Cohen et al. (1997)

From Psy3242


The Title of the article was Functional Relevance of Cross-Modal Plasticity in Blind Human


Contents

Hypothesis

The motivation behind this article was if there is a connection between the process of somatosensory information and the visual cortex in blind individuals. "It is unknown whether the visual cortex can process somatosensory information in a functionally relevant way." The hypothesis was that the visual cortex will be recruited by your somatic senses (touch) when doing discrimination tasks, such as Braille.


Method

There were four groups of subjects, early blind people using Braille, early blind people testes using embossed letters, volunteers with 20/40 acuity using embossed letters, and a last group similar to the early blind group but with a higher magnetic stimulus.
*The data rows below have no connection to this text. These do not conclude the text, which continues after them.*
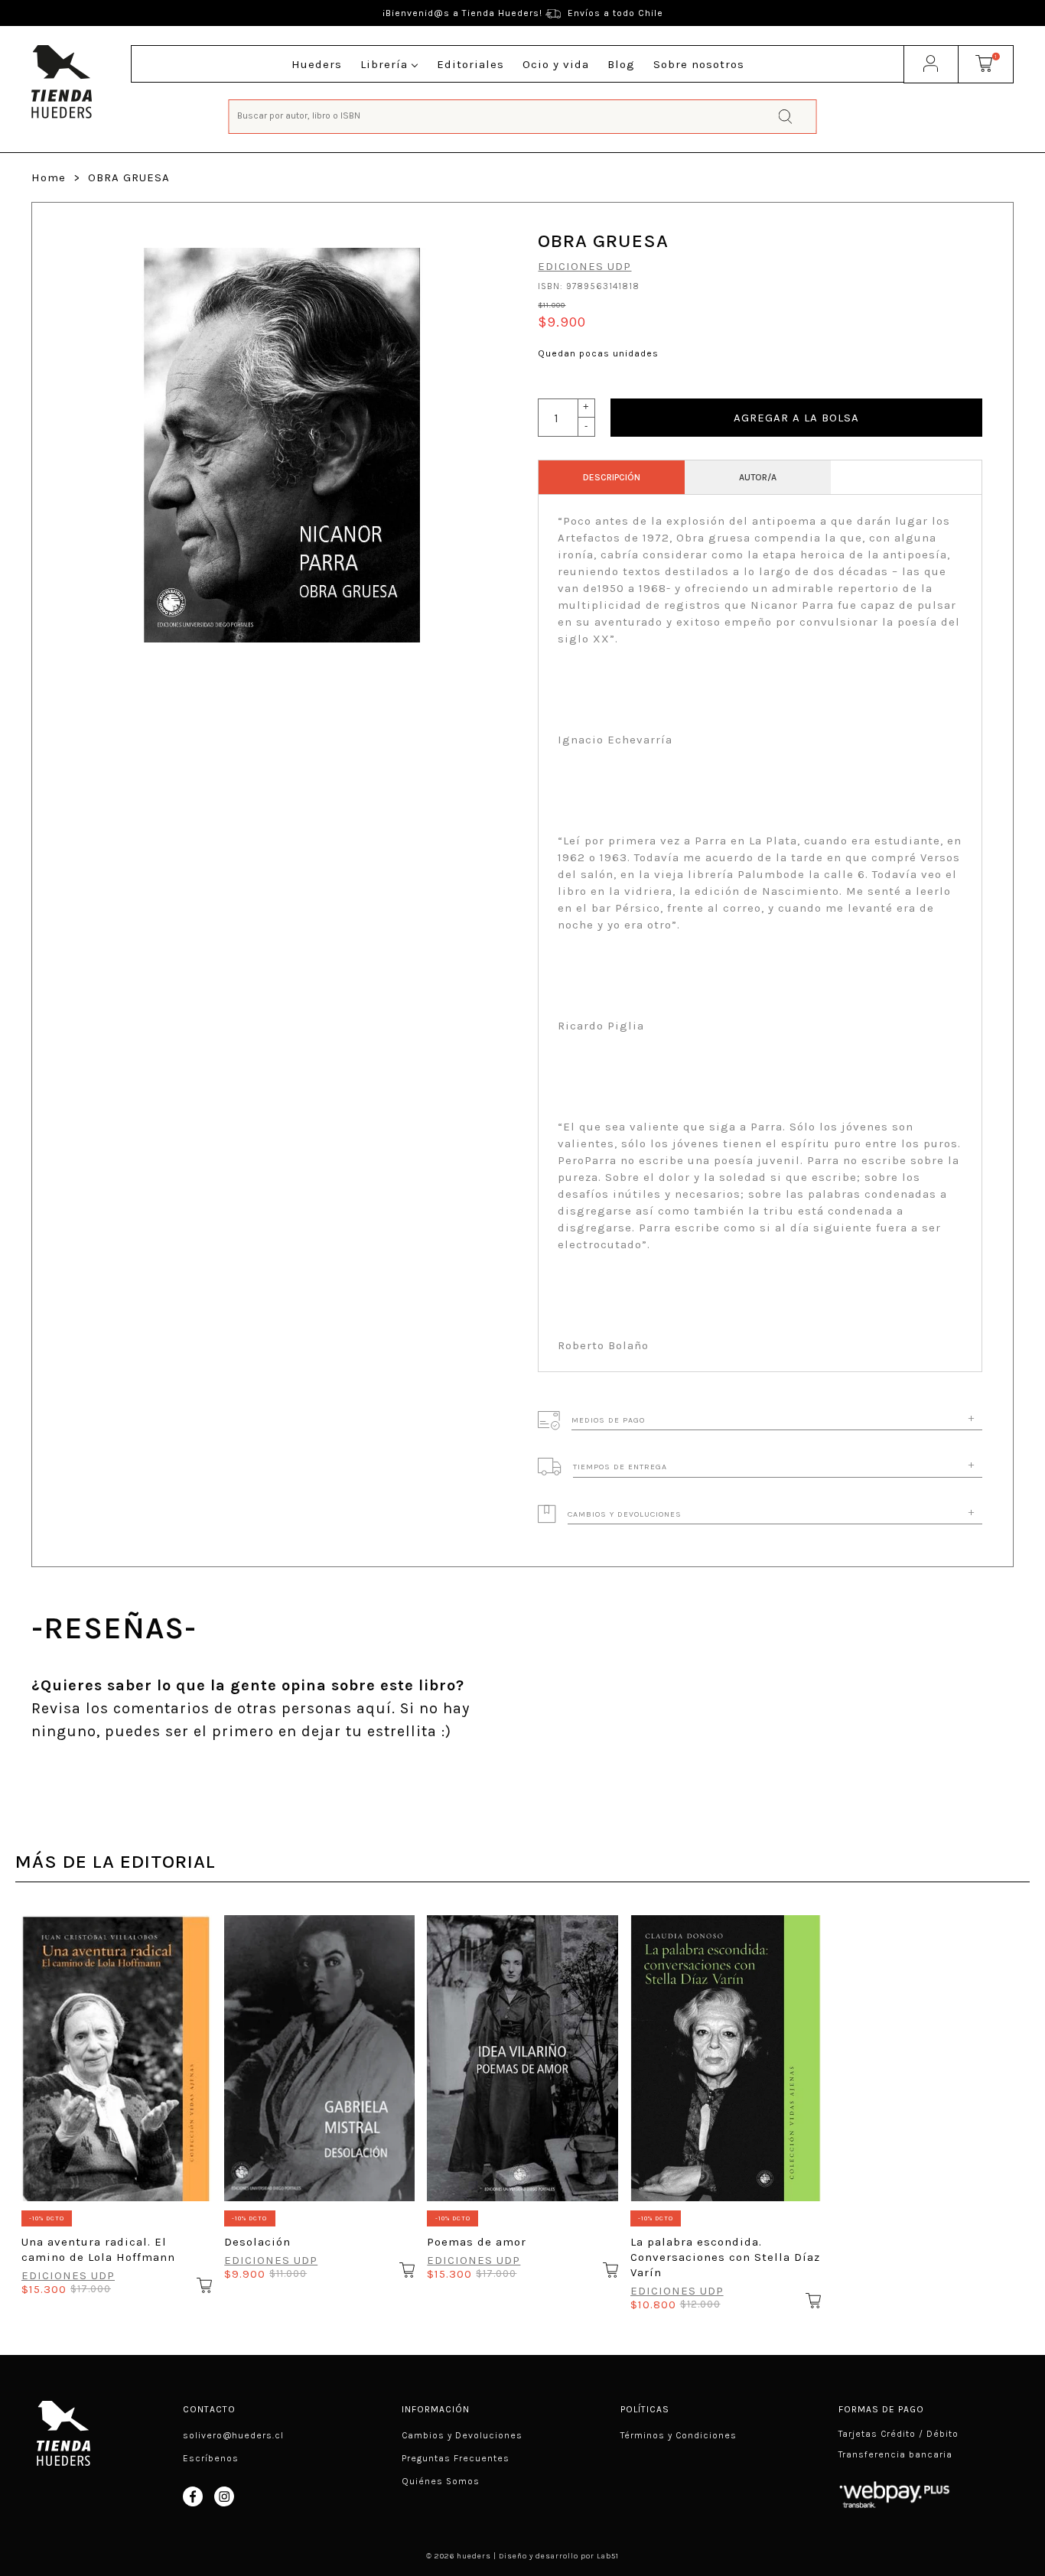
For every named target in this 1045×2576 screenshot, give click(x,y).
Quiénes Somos (441, 2481)
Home (48, 177)
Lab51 (608, 2556)
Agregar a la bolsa (796, 417)
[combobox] (523, 115)
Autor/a (757, 477)
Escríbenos (211, 2458)
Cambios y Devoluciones (462, 2435)
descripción (611, 477)
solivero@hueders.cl (233, 2435)
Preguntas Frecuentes (455, 2458)
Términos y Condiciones (678, 2435)
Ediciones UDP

Subjects were prompted to read different letter combinations. In the embossed group, there were 8 strings of 3 embossed letters, and in the Braille group, there were 5 strings of 5 Braille letters. Their fingers pass over the laser beam and their brains are stimulated. The laser's purpose is to induce Transcranial Magnetic Stimulation. TMS is accomplished by a placing a figure-eight water-cooled coil on the scalp, which sends a small magnetic current to the brain and disrupts the magnetic field. This tests to see if there is a temporary change in reading letters. When the current fires, a loud clicking noise occurs. Stimulization was randomized among brain areas.

Laser Beam

Results

Both blind subject groups induced the most error when the mid-occipital cortex was stimulated. The subjects described somatosensory perceptions that were distorted, like there were missing dots or more dots in the Braille. For sighted patients, the error occurred most in the S-M contra (Contralateral primary Sensorimotor Region). There were hand-jerking movements, but this did not lead to distorted somatosensory perceptions.


Conclusions

The conclusion was that blindness from an early age can cause the visual cortex to be recruited in somatosensory processing.